Dataset excerpts:
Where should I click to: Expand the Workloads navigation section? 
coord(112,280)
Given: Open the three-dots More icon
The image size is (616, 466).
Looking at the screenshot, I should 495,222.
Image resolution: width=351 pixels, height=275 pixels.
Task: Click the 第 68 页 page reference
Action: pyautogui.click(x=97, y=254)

» Task:
Could you reproduce all of the entries above exactly?

» Result:
Where should I click to: Expand the Workloads navigation section? 
coord(112,280)
Given: Open the three-dots More icon
The image size is (616, 466).
Looking at the screenshot, I should 495,222.
Image resolution: width=351 pixels, height=275 pixels.
Task: Click the 第 68 页 page reference
Action: pyautogui.click(x=97, y=254)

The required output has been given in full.